L’Arménie et l’Azerbaïdjan ont entamé sous les auspices des États-Unis, lundi à Washington, de délicates négociations de paix à propos de l’enclave disputée du Nagorny Karabakh.
Les discussions, parrainées par le secrétaire d’État américain Antony Blinken, sont censées durer jusqu’à jeudi en présence des chefs de la diplomatie des deux pays, l’Arménien Ararat Mirzoyan et l’Azerbaïdjanais Djeyhoun Baïramov. « Nous estimons que la paix est possible entre ces deux pays. Et qu’un dialogue direct est clé ici » pour résoudre leurs différends, a déclaré à la presse le porte-parole adjoint du département d’État, Vedant Patel, se refusant à livrer tout détail sur la première journée de discussions.
Affrontements depuis 1990
Les deux pays du Caucase se sont affrontés lors de deux guerres au début des années 1990 et en 2020 pour le contrôle du Nagorny Karabakh, une région montagneuse majoritairement peuplée d’Arméniens qui a fait sécession de l’Azerbaïdjan il y a trois décennies. Les tensions, déjà vives, ont redoublé lorsque Bakou a annoncé le 23 avril avoir installé un premier point de contrôle routier à l’entrée du corridor de Latchine, seul axe reliant l’Arménie à l’enclave séparatiste déjà soumise à un blocus de plusieurs mois qui a provoqué des pénuries et coupures de courant.

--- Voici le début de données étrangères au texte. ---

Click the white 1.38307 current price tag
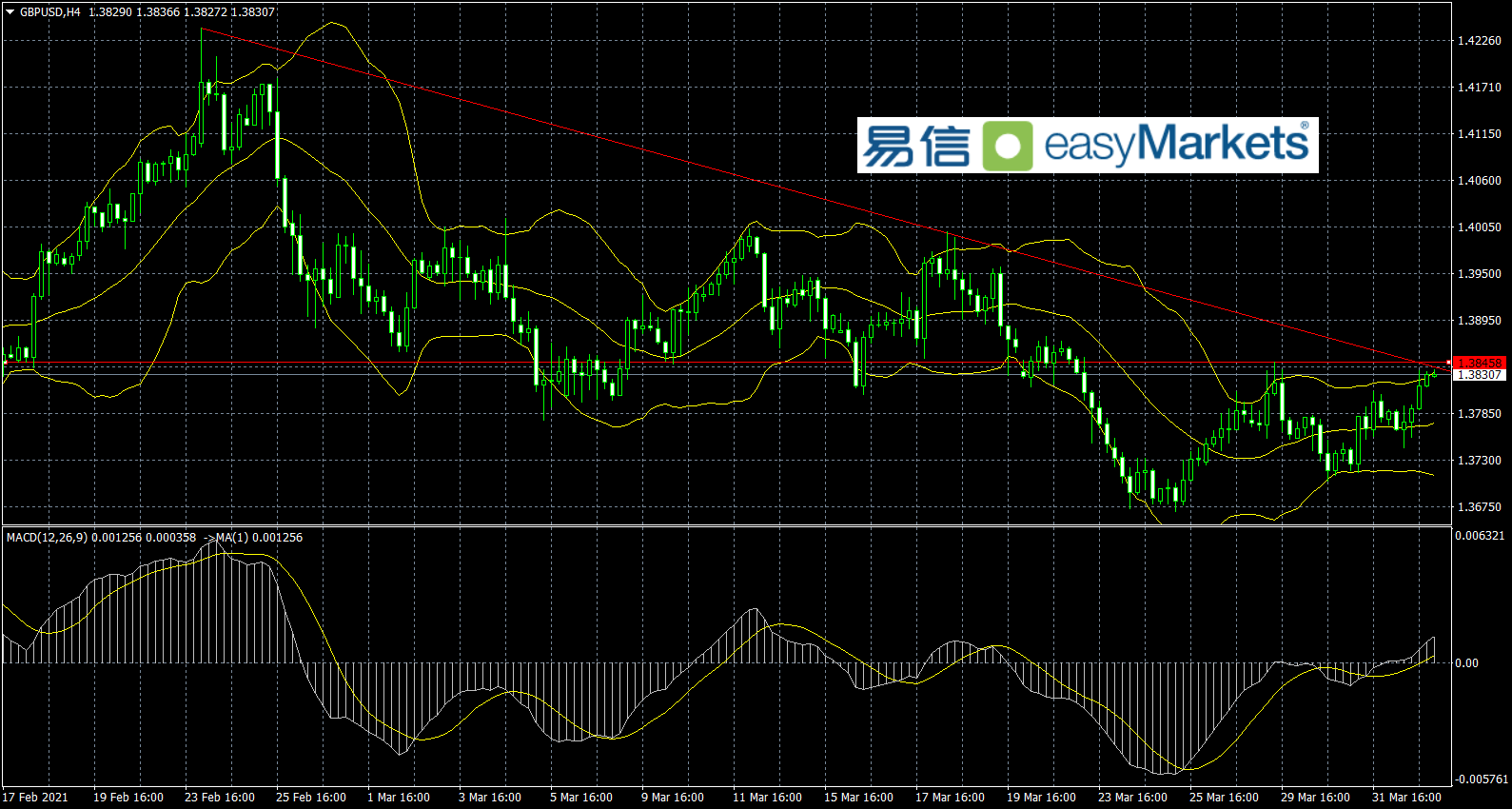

L’Arménie a estimé que cela constituait une violation du cessez-le-feu négocié avec l’Azerbaïdjan.Des activistes azerbaïdjanais, qui bloquaient depuis mi-décembre ce corridor de Latchine, avaient annoncé vendredi dernier « la suspension temporaire » de leur action.
Ces négociations sous médiation américaine interviennent quelques jours après une tournée dans la région la semaine dernière de la cheffe de la diplomatie française, Catherine Colonna. Elle y avait exhorté l’Azerbaïdjan, un exportateur de gaz majeur, à rétablir immédiatement « la circulation sans entrave le long du corridor de Latchine », route vitale dans cette enclave du Nagorny Karabakh, et dit croire à un règlement pacifique malgré de profondes divergences entre les belligérants.
Dialogue franc pour « une paix juste et durable »
M. Blinken s’est entretenu lundi à huis clos avec les protagonistes réunis dans un centre de conférences au nom de l’ancien secrétaire d’État George Shultz, près de la capitale fédérale. Il les avaient déjà reçus dimanche soir pour un « dîner de travail ».
Un responsable américain s’exprimant sous couvert de l’anonymat a dit lundi s’attendre à des « discussions franches ». « Notre objectif est de nous assurer que les ministres s’assoient à la table et se parlent l’un à l’autre » pendant plusieurs jours, a-t-il ajouté, afin de tenter de parvenir « à une paix juste et durable ». Les négociations portent spécifiquement sur « un accord de normalisation des relations » entre les deux pays, a-t-il encore indiqué en soulignant que « toutes les questions sont discutées ».
« Rouvrir la route de Latchine » au plus vite
M. Blinken s’est entretenu du soutien des États-Unis au processus de paix entre l’Arménie et l’Azerbaïdjan lors de conversations distinctes avec leurs dirigeants au cours du week-end. Auprès du président azerbaïdjanais Ilham Aliev dimanche, il a « exprimé la profonde inquiétude des États-Unis après l’installation par l’Azerbaïdjan d’un barrage routier à l’entrée du corridor de Latchine qui pourrait saper les efforts visant à instaurer la confiance dans le processus de paix », a rapporté le département d’État dans un communiqué. M. Blinken « a souligné l’importance de rouvrir la route de Latchine aux véhicules commerciaux et privés dès que possible », ajoute le communiqué. La veille, il s’était également entretenu avec le Premier ministre arménien Nikol Pachinian.
Le chef de la diplomatie américaine a maintenu des contacts à intervalles réguliers avec les dirigeants des deux pays. Il a déjà participé à deux réunions trilatérales en novembre dernier, puis en février dernier en marge de la Conférence sur la sécurité de Munich, sans que ces discussions n’aient permis de déboucher sur un accord.
Pour sa part, la Russie a déployé en 2020 au Nagorny Karabakh un contingent de soldats de la paix censé assurer la circulation sur le couloir de Latchine, mais son isolement sur la scène internationale en raison de la guerre en Ukraine limite sa marge de manœuvre. Les États-Unis et l’Union européenne se sont ainsi imposés comme médiateurs dans le processus de normalisation entre Bakou et Erevan.